### WORK INSTRUCTION
The line with "This screenshot has height=788, width=1126." through the last line of the entries: give these again exactly, and only these, without any pictures.

Saved data entries
· · ·

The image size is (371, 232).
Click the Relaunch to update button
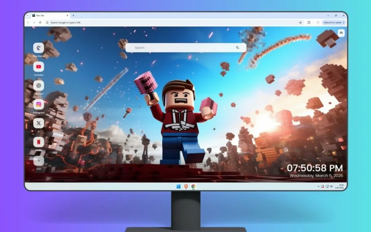pos(333,22)
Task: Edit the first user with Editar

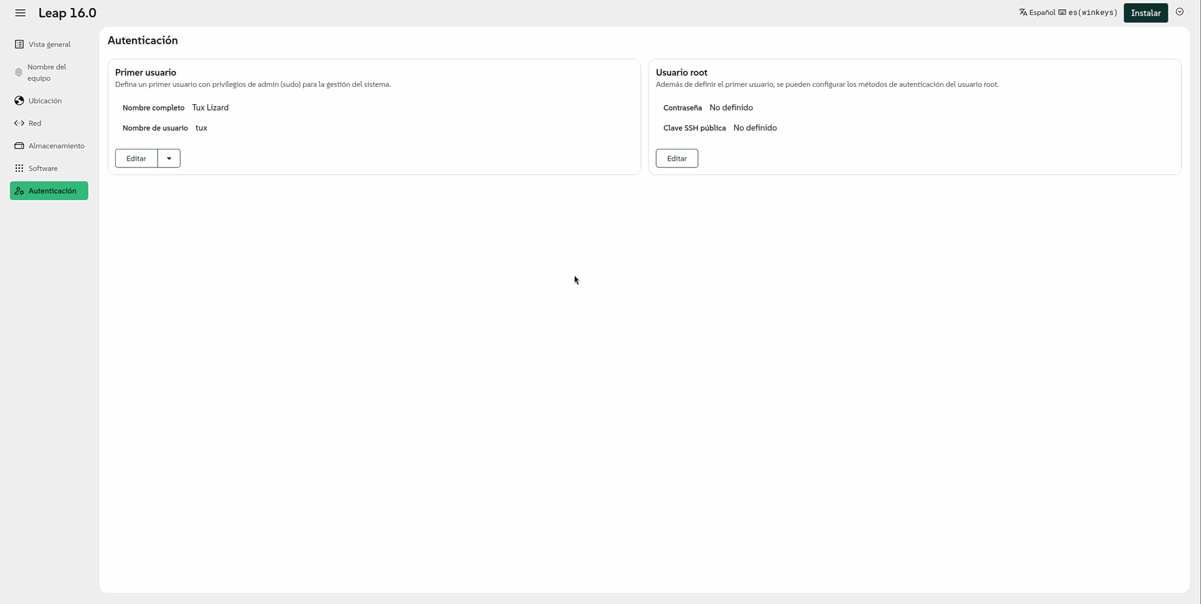Action: click(136, 159)
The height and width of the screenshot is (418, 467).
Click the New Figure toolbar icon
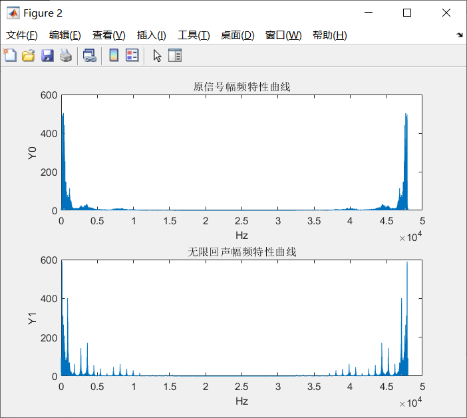click(10, 56)
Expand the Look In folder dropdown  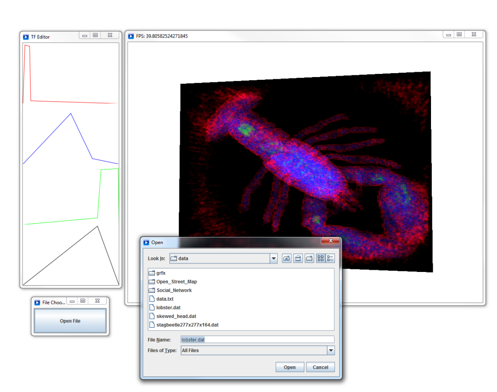[x=274, y=258]
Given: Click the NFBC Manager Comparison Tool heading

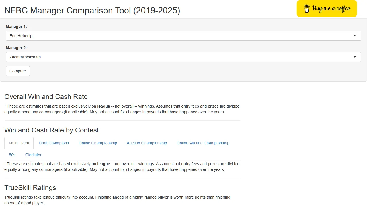Looking at the screenshot, I should [x=92, y=10].
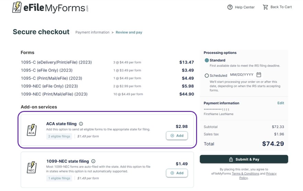Screen dimensions: 303x191
Task: Click the 1099-NEC state filing info icon
Action: point(93,161)
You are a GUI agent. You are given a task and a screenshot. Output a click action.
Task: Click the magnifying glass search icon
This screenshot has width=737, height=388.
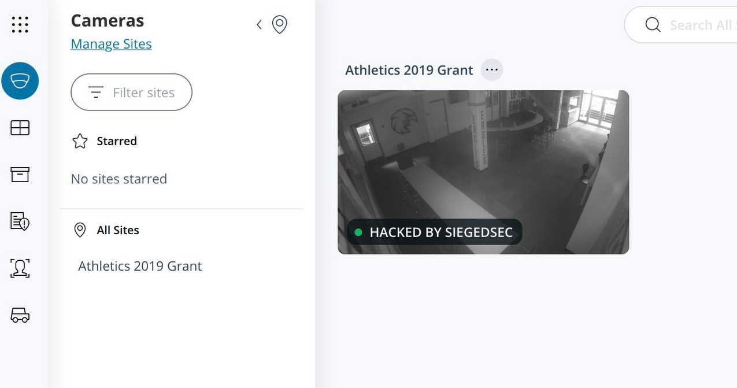click(653, 25)
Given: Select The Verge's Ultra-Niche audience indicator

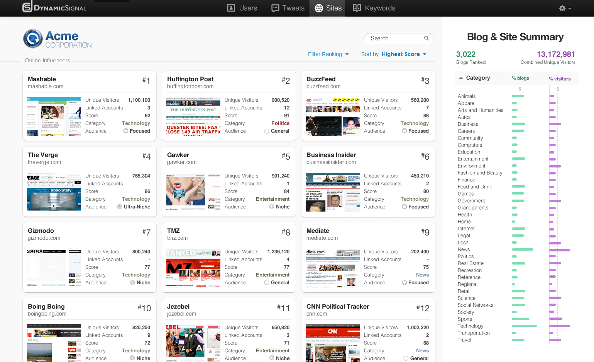Looking at the screenshot, I should pyautogui.click(x=120, y=207).
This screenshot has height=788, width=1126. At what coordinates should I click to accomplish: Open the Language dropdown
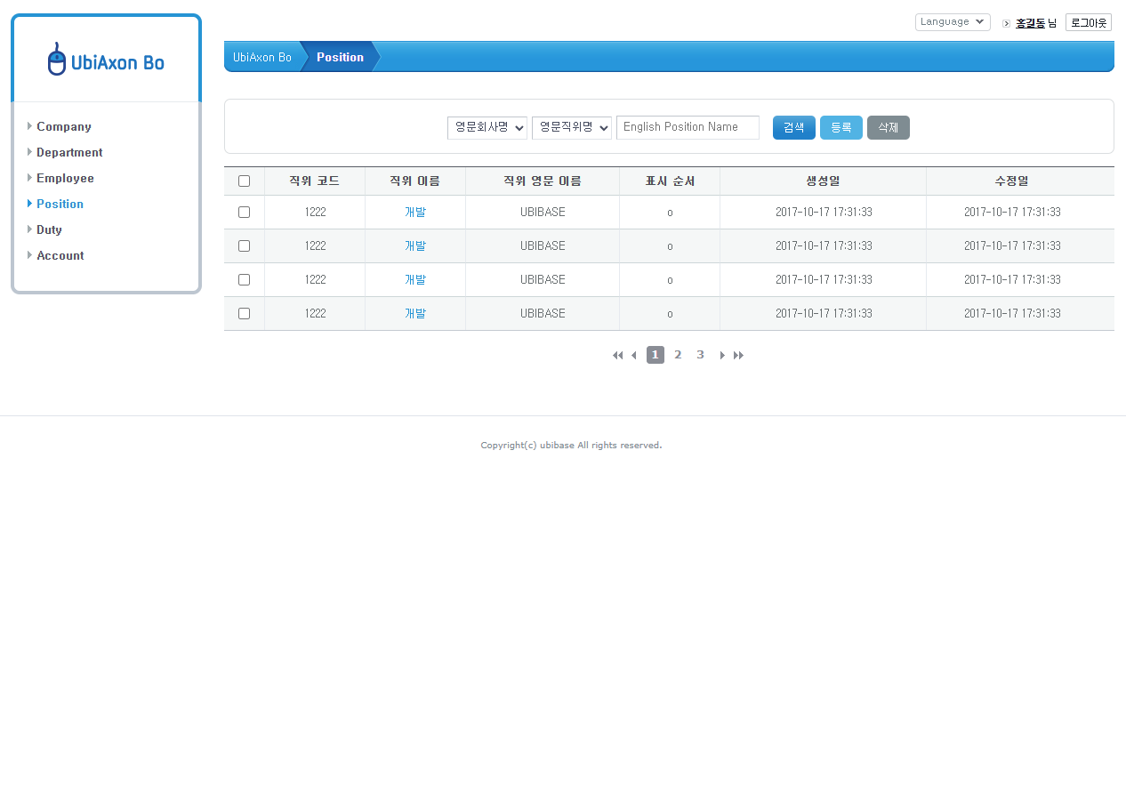[953, 21]
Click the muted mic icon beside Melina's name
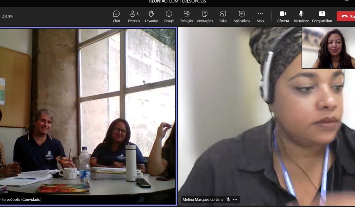The image size is (355, 207). tap(228, 200)
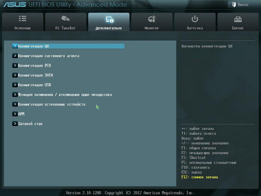Click the ASUS logo in header

(x=15, y=5)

· · ·

### RESPONSE BELOW
This screenshot has height=788, width=1126. At what coordinates should I click to accomplish: Open the Language dropdown
[953, 21]
Click the muted mic icon beside Melina's name
The image size is (355, 207). tap(228, 200)
Click the ASUS logo in header

(x=15, y=5)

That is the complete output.